03Low-iron quartz sand pickling agent for photovoltaic glass
In actual production, Xinhai Mining can provide environmentally friendly pickling compound agents. The pickling agent can be adjusted appropriately according to the specific molecular structure, density, content of impurity elements and other factors of quartz sand. If the iron content in the quartz sand is too high, iron remover can be added according to the actual situation. The effect of using Xinhai Mining’s environmentally friendly pickling compound agent is better than that of strong acid, and the impurity removal rate is higher. After pickling, the surface of the quartz sand after pickling is dust-free and has a better gloss.
The above are the main contents of the quality control requirements, process flow, and pickling agents of low-iron quartz sand for photovoltaics.

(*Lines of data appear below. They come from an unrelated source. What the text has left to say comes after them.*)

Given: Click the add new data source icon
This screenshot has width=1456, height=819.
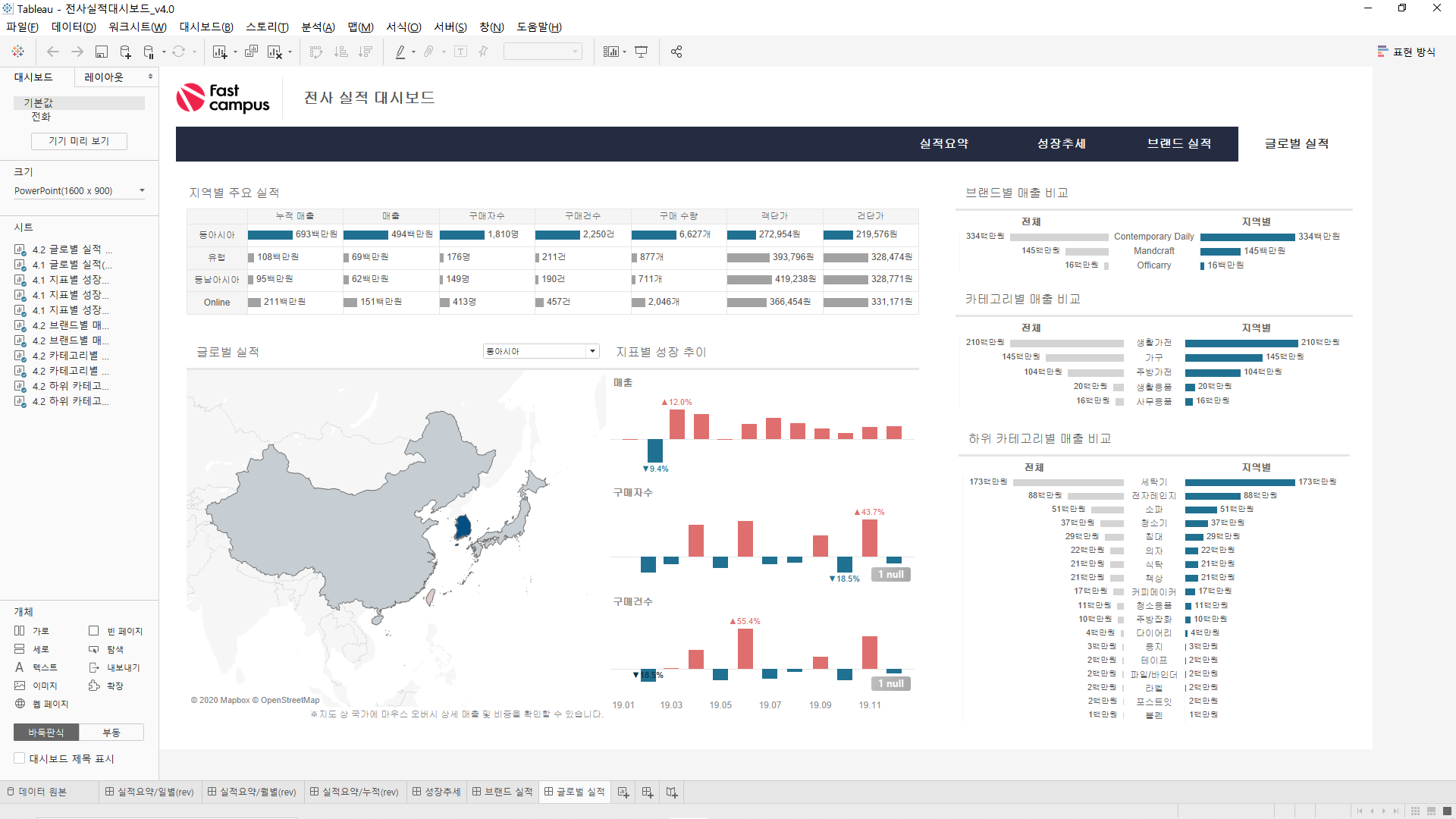Looking at the screenshot, I should pyautogui.click(x=126, y=52).
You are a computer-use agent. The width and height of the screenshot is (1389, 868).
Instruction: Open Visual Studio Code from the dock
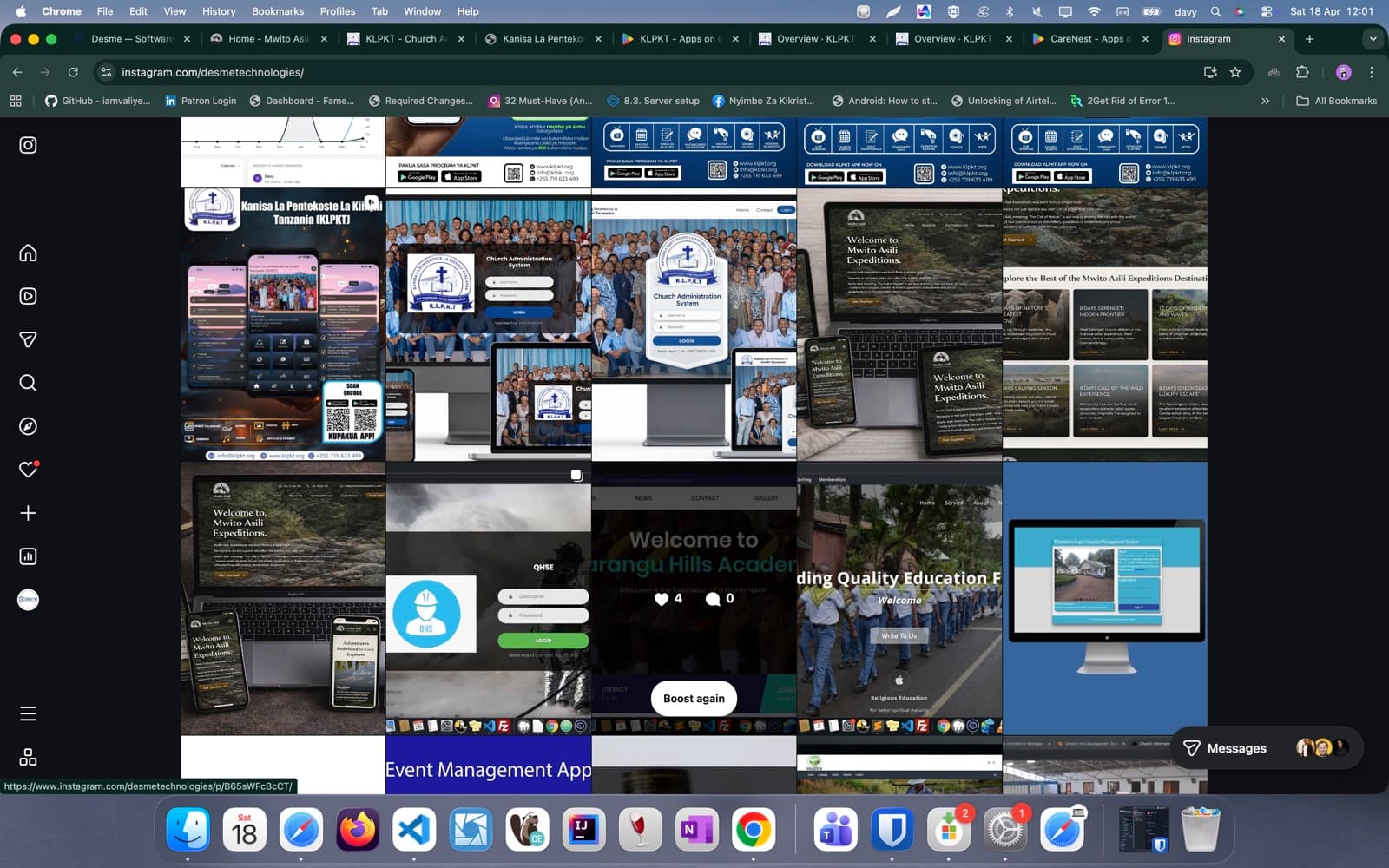414,831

With the continuous development of the low-carbon new energy industry, the demand for photovoltaic glass is also increasing, and the demand for the production capacity of low-iron quartz sand for photovoltaic glass is also increasing, and the beneficiation of low-iron quartz sand has gradually attracted the attention of the industry. Xinhai Mining recommends to conduct targeted tests according to the specific ore composition of quartz sand, and formulate a reasonable beneficiation process based on the test results, so as to achieve high-value utilization of ore.